PAGE:
#####
Introduction
Approximately three quarters of the earth’s surface is covered by sea, which plays an important role in shaping global climate. Specifically, the sea surface temperature (SST) has great effects on many environmental issues (e.g., climate change, marine disasters, and ocean acidification) and environmental phenomena (e.g., ocean currents and El Niño-Southern Oscillation). Therefore, accurately predicting SST is of practical significance and could benefit many environment-related research activities and applications.
However, it is difficult to predict SST, which dynamically changes over time and space. On the one hand, during the day time, SST changes according to the position of sun, which is one major factor affecting SST by heating the water. On the other hand, different sea areas usually have different SST records due to the difference in radiation and evaporation efficiency.
Up to now, various approaches have been proposed for SST prediction. Existing SST prediction approaches can be roughly divided into three categories, i.e., physical models, traditional machine learning models, and deep learning models.
Physical models: Typical physical models, e.g., general circulation model (GCM) model [1], CMIP5 model [2], and MyOcean Project model [3], are based on the physical theories to model the spatial and temporal dependency in SST sequence and require domain knowledge to design the models.
Traditional machine learning-based models: Machine learning models, including Markov model [4]–[6], regression model [7], [8], and support vector machine (SVM) [5], [9]–[11], do SST prediction by training models using both spatial and temporal features extracted from the historical SST data.
Deep learning-based models: Deep learning methods have also been applied for predicting SST due to their strong predictive power in handling temporal and spatial data [12], [13]. For example, long short-term memory (LSTM) model is used to predict SST by taking the advantage of the time dependency in SST sequence, and convolutional neural network (CNN) model treats SST data as a 2-D map and predicts SST by learning the spatial dependency between different regions.
#####
AVAILABLE DATA:
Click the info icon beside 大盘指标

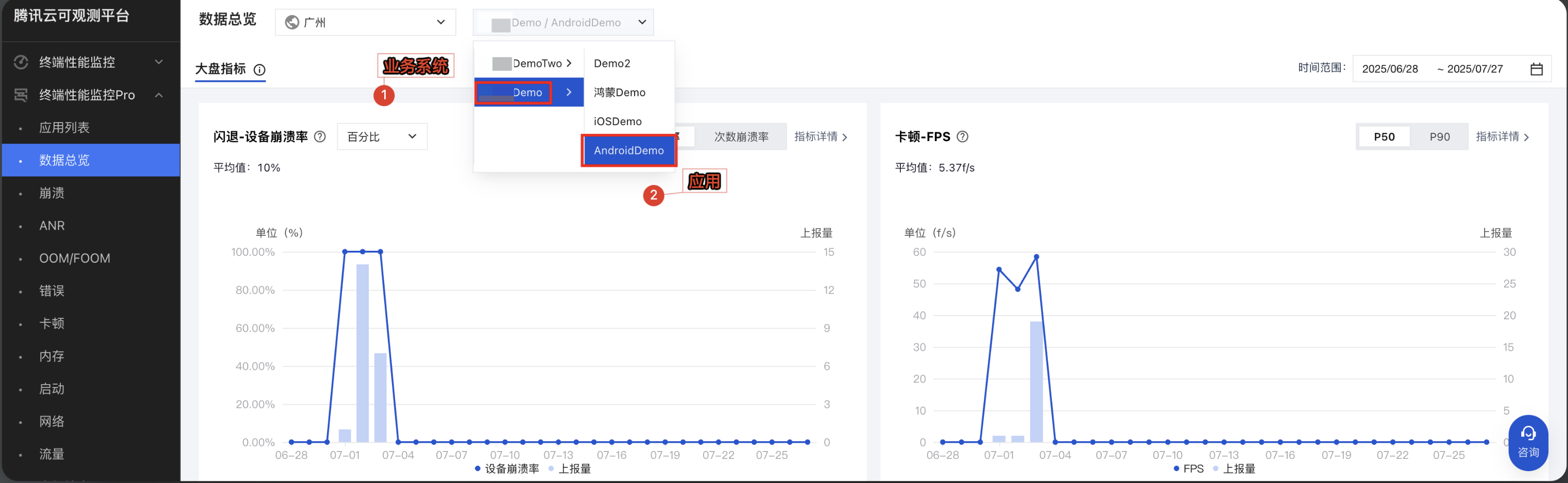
#####
OBJECTIVES:
1. Into which three categories does the introduction on sea surface temperature prediction divide existing approaches?
2. Write the next passage of the introduction on sea surface temperature prediction, continuing after its final sentence.
The material has nothing to do with the introduction on sea surface temperature prediction.

THE REPLIES:
1. Physical models, traditional machine learning models, and deep learning models.

2.
Existing approaches for SST prediction have already achieved good prediction performance with a small deviation error. For example, the mean absolute error (MAE) of MyOcean is only about 0.5. However, some critical application scenarios, such as coral bleaching and weather prediction, still require a more accurate prediction for SST to better solve their problems. For example, corals are highly sensitive to the temperature and a small change in SST could result in coral bleaching. Therefore, this work aims to take the advantage of the correlations between spatial dependency and temporal dependency in SST to further improve the accuracy of SST prediction, which have not yet been considered by the existing approaches.
To address the abovementioned issue, we propose a dense dilated convolutional LSTM (D2CL) model that can effectively learn both the spatial and temporal features of SST for more accurate SST prediction by combining the dilated convolutional network and LSTM. The dilated convolution can effectively learn spatial and temporal correlations in SST and learn features of multiple granularities. Meanwhile, the dense structure could help to minimize the information loss when training the prediction model.
The main contributions of this article are threefold as follows.
We proposed the D2CL model that can learn the spatial and temporal features from historical SST data simultaneously by integrating dilated convolutional network and LSTM.
We developed multiple feature extractors of different dilated kernel sizes to learn the features of multiple scales and introduced dense connection to maximize information transfer between model layers.
We conducted extensive experiments over two real SST datasets to demonstrate the effectiveness of the proposed model and the enhancing techniques.
The rest of this article is organized as follows. We review the related work in Section II and Section III gives the problem definition of SST prediction. The details of the D2CL model are presented in Section IV. Section V evaluates the proposed model via experiments, followed by a conclusion of this work in Section VI.
Related Work
This section presents a detailed review on the existing SST prediction methods, which can be roughly grouped into three categories, i.e., physical models, traditional machine learning-based models, and deep learning-based models.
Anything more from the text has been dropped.